Source data:
+++++

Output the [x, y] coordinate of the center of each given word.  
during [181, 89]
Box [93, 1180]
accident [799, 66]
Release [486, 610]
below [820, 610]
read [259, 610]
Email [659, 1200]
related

+++++

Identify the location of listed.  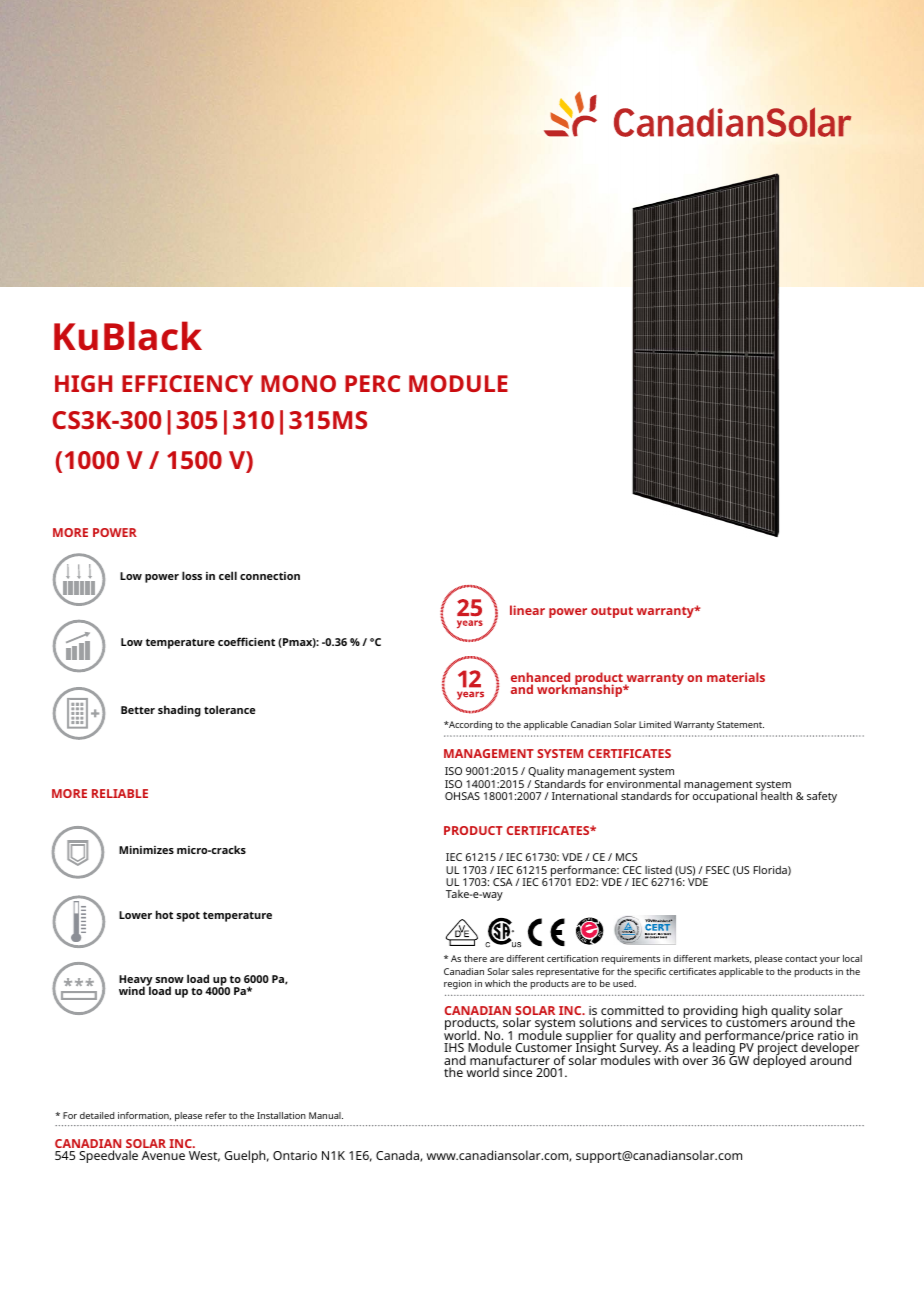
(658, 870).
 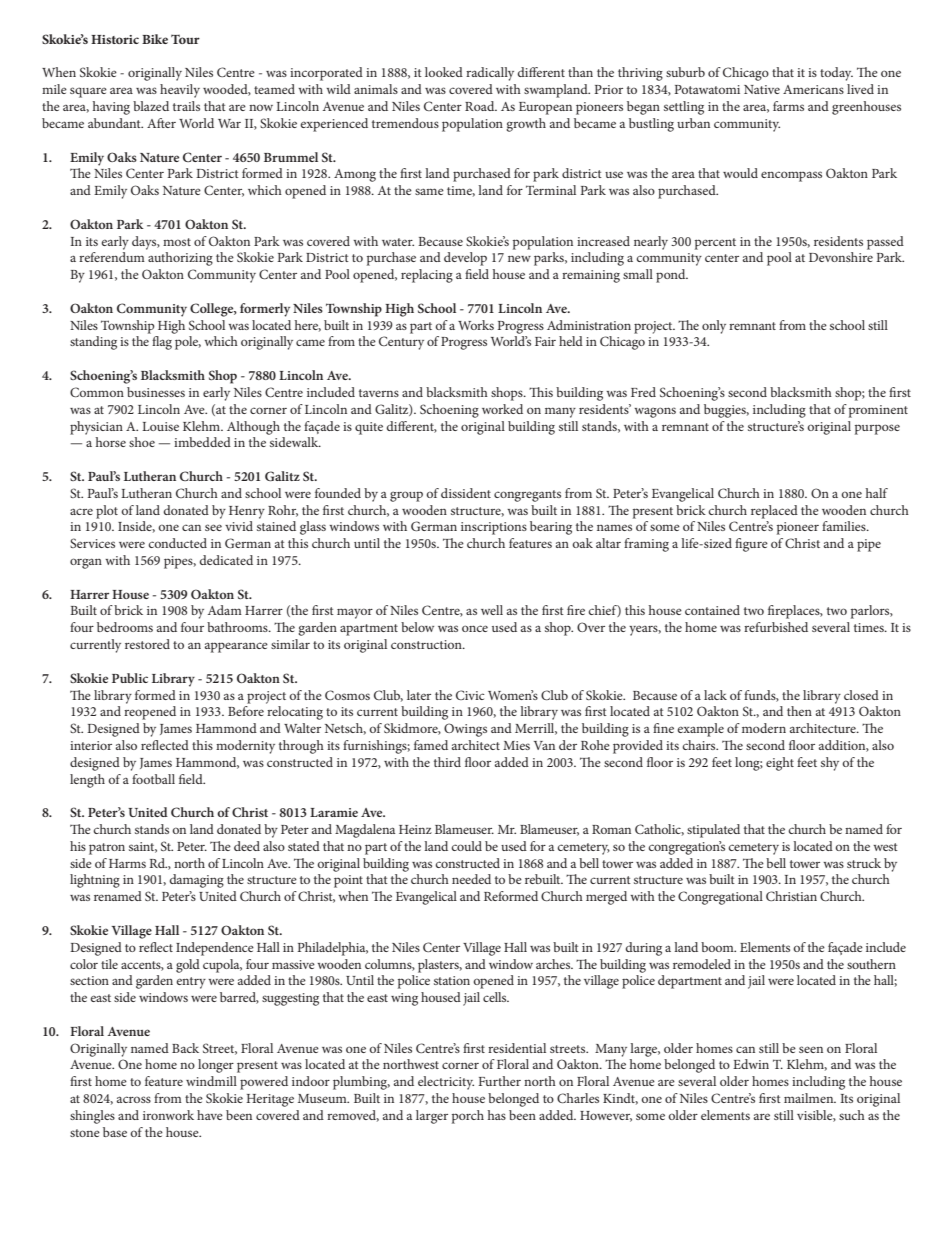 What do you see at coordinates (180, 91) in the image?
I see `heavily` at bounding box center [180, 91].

+++++

Problem to work on:
Find each line in the records above that contains the word "center" and copy those lines out in full.

Exercise answer:
Output the [x, y] coordinate of the center of each given word.  
I see `heavily` at bounding box center [180, 91].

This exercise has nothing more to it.